Une participation qui a vraisemblablement limité les dégâts : si les communes forestières sont désormais soumises à une nouvelle contribution au budget de l’ONF, à hauteur de 2 euros par an et par hectare de forêt géré par l’établissement public, « c’est un montant de 5 euros/an/ha qui a un temps été évoqué au ministère de l’Agriculture », rappelle Pierre Grandadam, vice-président de la FNCOFOR et maire de Plaine (Bas-Rhin, 1 000 hab.), qui présidait le débat organisé mardi 22 novembre 2011.

Nouvel écot de 5 millions par an – Cet appoint doit rassembler 5 millions d’euros par an, qui s’ajouteront à la vingtaine de millions versés par les communes via les frais de garderie (12 % du montant des ventes de bois en plaine et 10 % en montagne).

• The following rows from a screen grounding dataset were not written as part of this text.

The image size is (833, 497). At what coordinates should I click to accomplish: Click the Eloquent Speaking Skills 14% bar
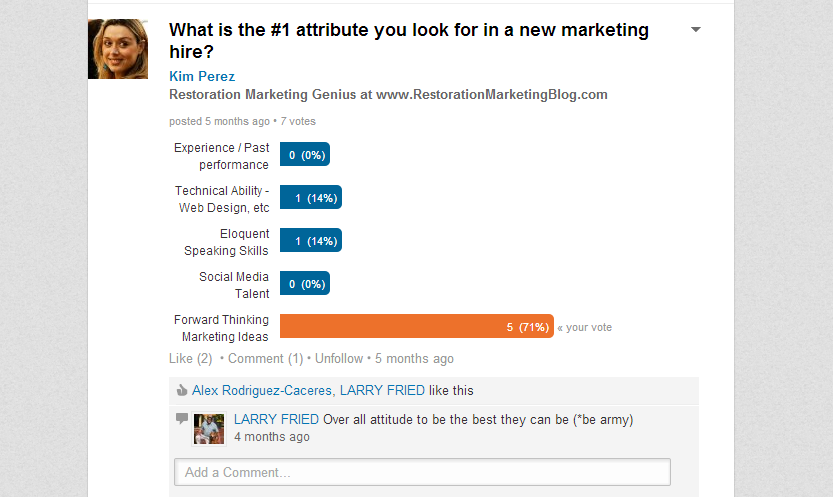[x=311, y=241]
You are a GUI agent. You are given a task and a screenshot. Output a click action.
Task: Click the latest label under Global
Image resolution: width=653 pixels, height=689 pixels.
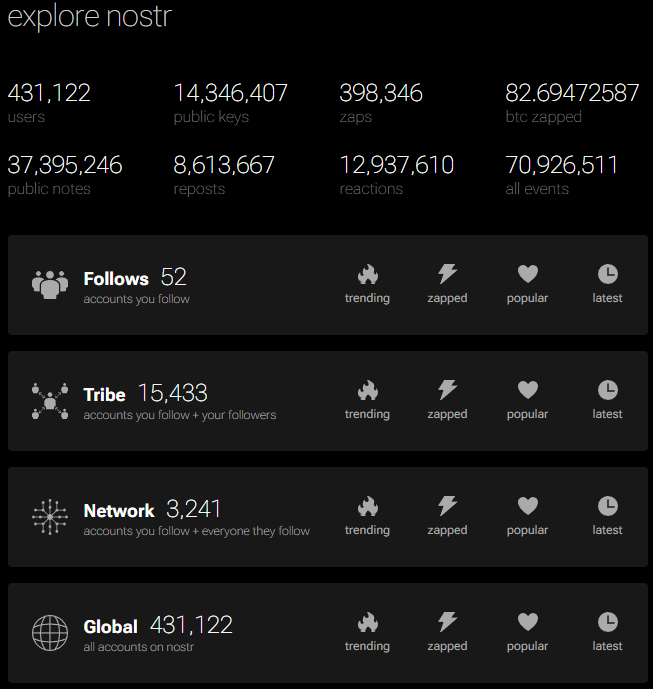[x=607, y=646]
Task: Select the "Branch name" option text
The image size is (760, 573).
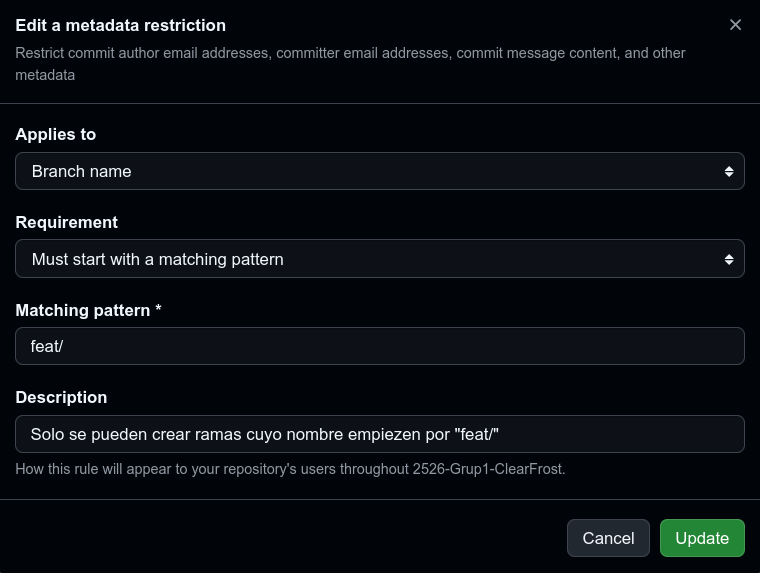Action: tap(81, 171)
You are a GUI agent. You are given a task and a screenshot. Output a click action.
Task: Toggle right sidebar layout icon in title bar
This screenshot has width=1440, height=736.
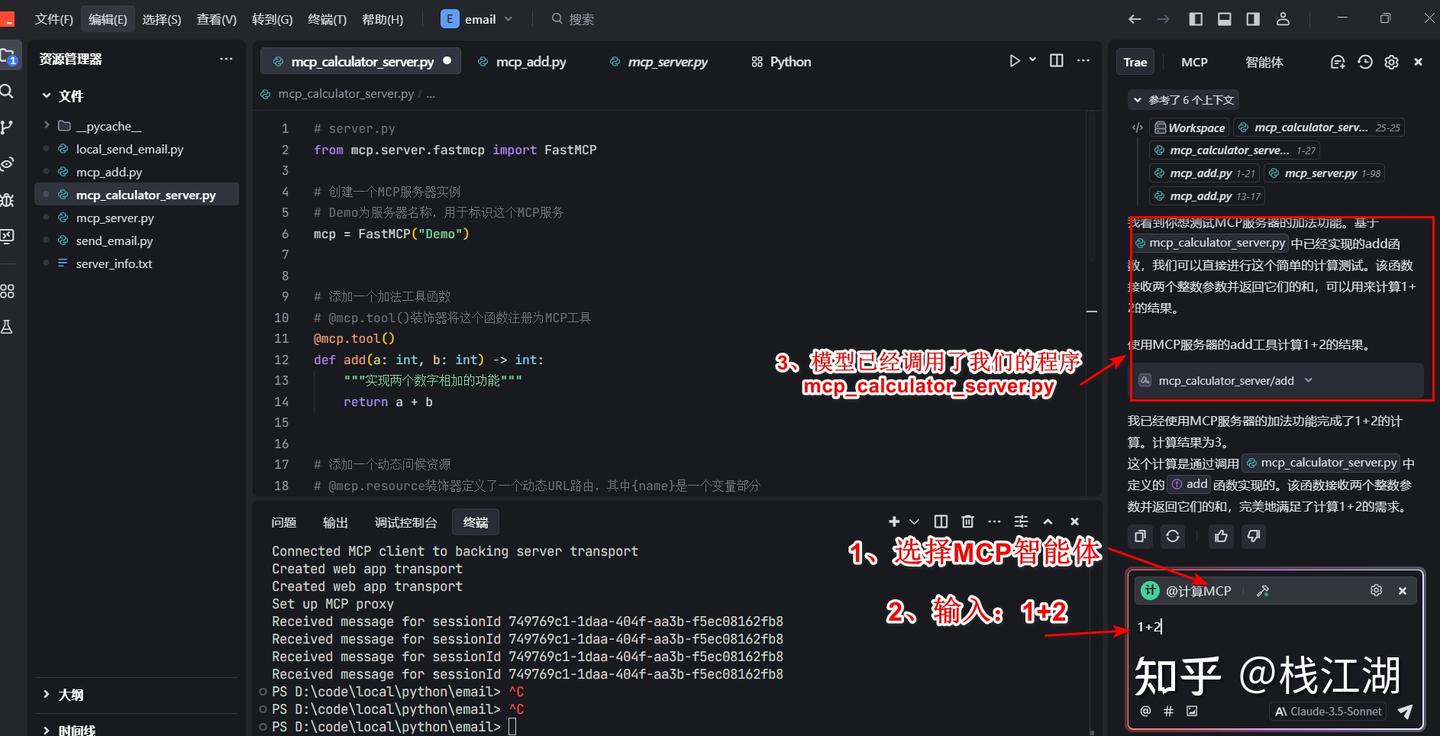[1253, 19]
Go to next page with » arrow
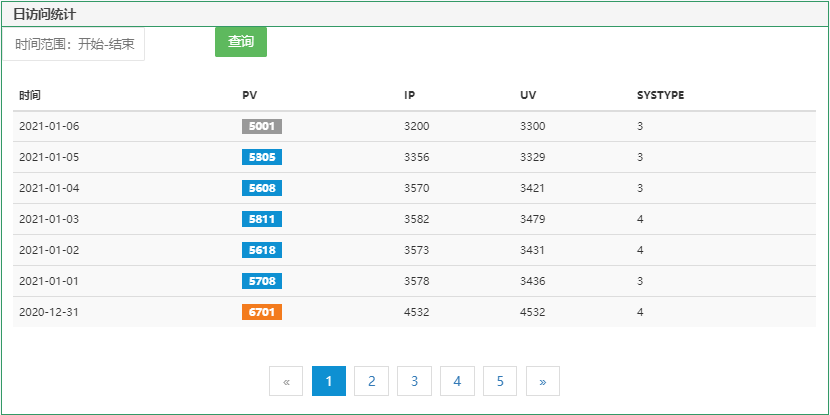This screenshot has width=830, height=415. (542, 381)
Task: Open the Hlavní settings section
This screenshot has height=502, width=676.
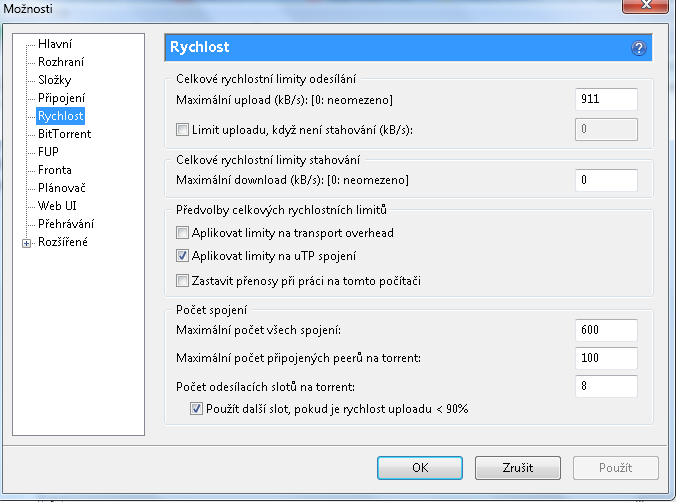Action: 55,44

Dans les territoires où la forêt est peu productive et où l’exploitation du bois n’est pas rentable, les communes se demandent comment elles pourront apporter leur concours.
« En zone méditerranéenne, les forêts ne respectent pas ‘la règle d’or’ : elles sont toutes déficitaires, signale Luc Reynard, maire de Bédoin (Vaucluse, 3 150 hab.) Je ne sais où trouver les 12 600 euros que la commune est censée verser, sinon au détriment des autres budgets. »
Réponse d’un élu de Franche-Comté, où la forêt est le socle d’une activité économique solide : « Certes, la forêt méditerranéenne ne sort pas un bout de bois. Mais elle exerce une incidence positive sur le tourisme, qui serait à chiffrer. »

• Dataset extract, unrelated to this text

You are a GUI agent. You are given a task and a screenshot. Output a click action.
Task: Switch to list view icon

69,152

Le prix du service public –  Jean-Claude Monin, président de la FNCOFOR et maire de Saint-Jean-d’Arvey (Savoie, 1 400 hab.), défend un « choix responsable » en ces temps de tension budgétaire.
« Il y a certes un effort supplémentaire à fournir, mais le maintien du service public, du régime forestier et de l’ONF est assuré à ce prix. Rappelons que certains ont un temps évoqué une privatisation de l’Office. »
Malgré les 700 suppressions de postes annoncées au sein de l’ONF entre 2012 et 2016, Jean-Claude Monin assure que « le maillage territorial est stabilisé », à 300 à 310 unités animées chacune par 7 à 10 agents.

Le président de l’ONF, Hervé Gaymard, s’emploie également à rassurer l’auditoire. A ceux qui s’inquiètent d’une intensification de l’exploitation de la ressource, il assure que « les forestiers ne vont pas scier la branche qui les porte : il n’y aura pas de décapitalisation de la forêt française. »
La forêt communale produit aujourd’hui environ 8,3 millions de m3 de bois par an, quand sa croissance naturelle permettrait de porter ce volume à près de 11 millions de m3, indique Pascal Viné, directeur de l’Office.

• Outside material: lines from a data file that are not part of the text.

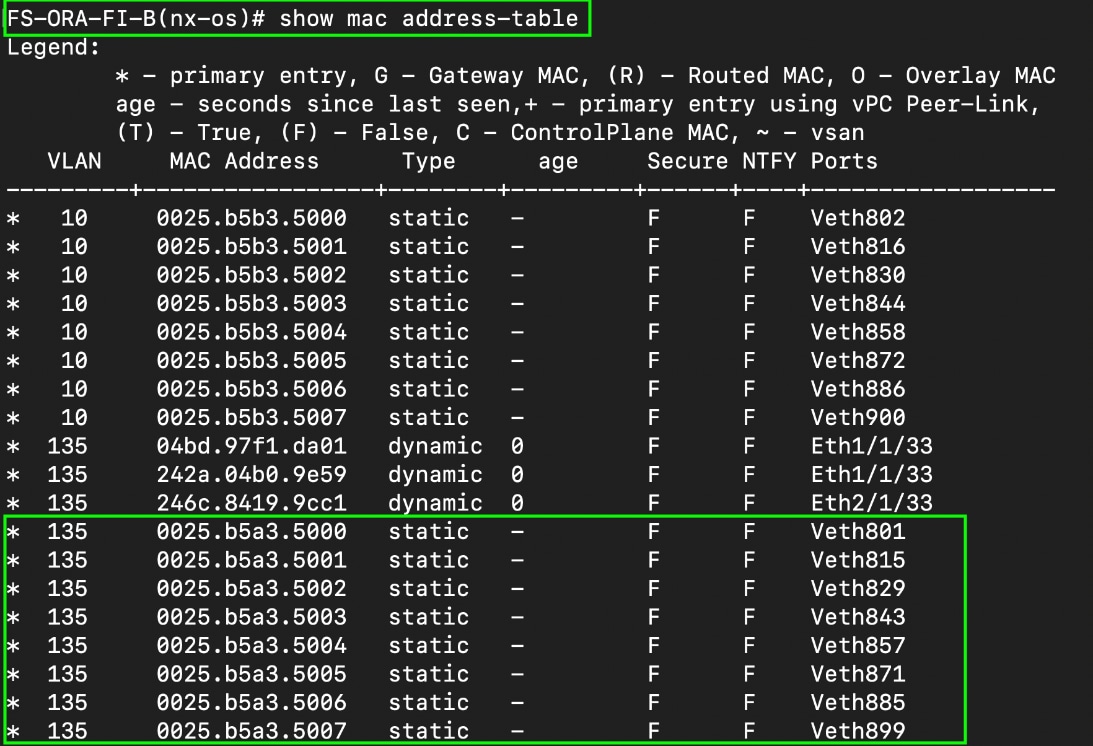Image resolution: width=1093 pixels, height=746 pixels.
Task: Click the Veth843 port entry
Action: pos(858,617)
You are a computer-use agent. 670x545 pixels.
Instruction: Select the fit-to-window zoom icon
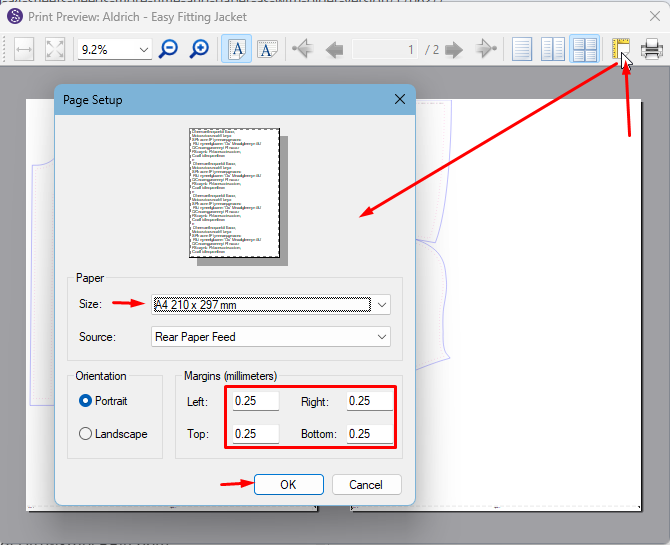55,49
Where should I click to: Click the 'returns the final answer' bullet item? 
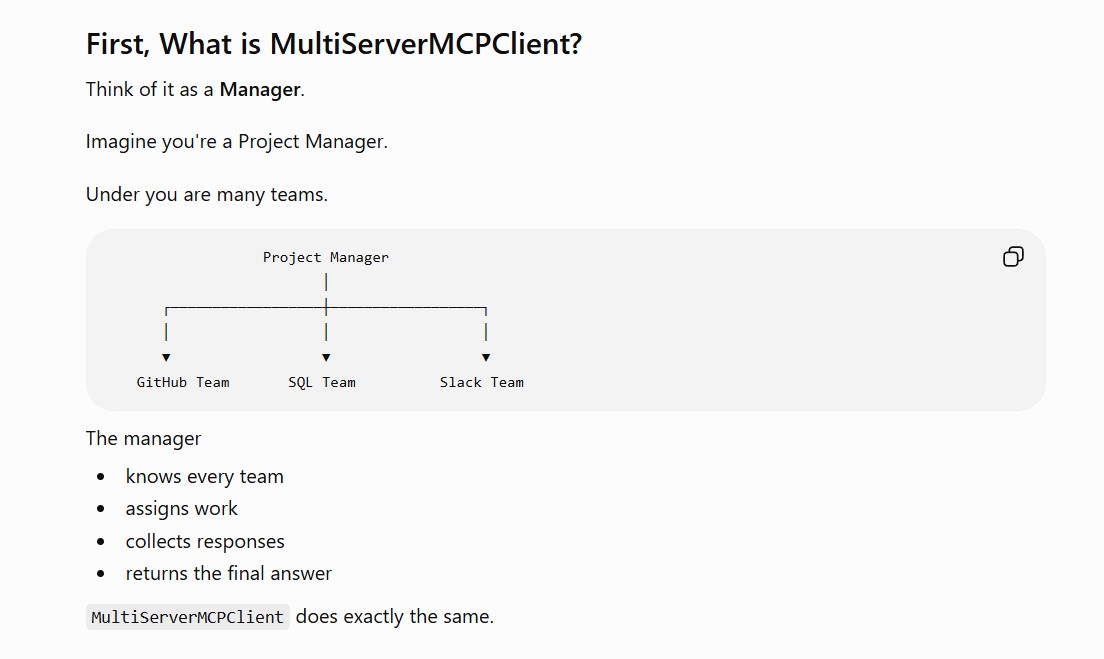point(228,573)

La quête de nouvelles ressources – Reste que la valeur du bois diminue continûment depuis 1982, après avoir régulièrement crû après 1966 (date de création de l’ONF), relève Hervé Gaymard.
« L’évolution des effectifs est calquée sur celle du cours du bois en monnaie constante », observe le président de l’établissement public. La forêt pourrait être rémunérée pour ses « aménités positives », suggère l’ancien ministre de l’Agriculture : « Compte tenu de l’importance de la forêt dans la gestion de l’eau, pourquoi les agences de l’eau, qui brassent beaucoup d’argent, ne rétribueraient-elles pas ce service ? »
Autre piste de financement, ouverte par Pascal Viné : l’attribution à la forêt d’une part des recettes des « quotas carbone », que les industriels devront acheter aux enchères à partir de 2013, et dont le produit reviendra aux Etats.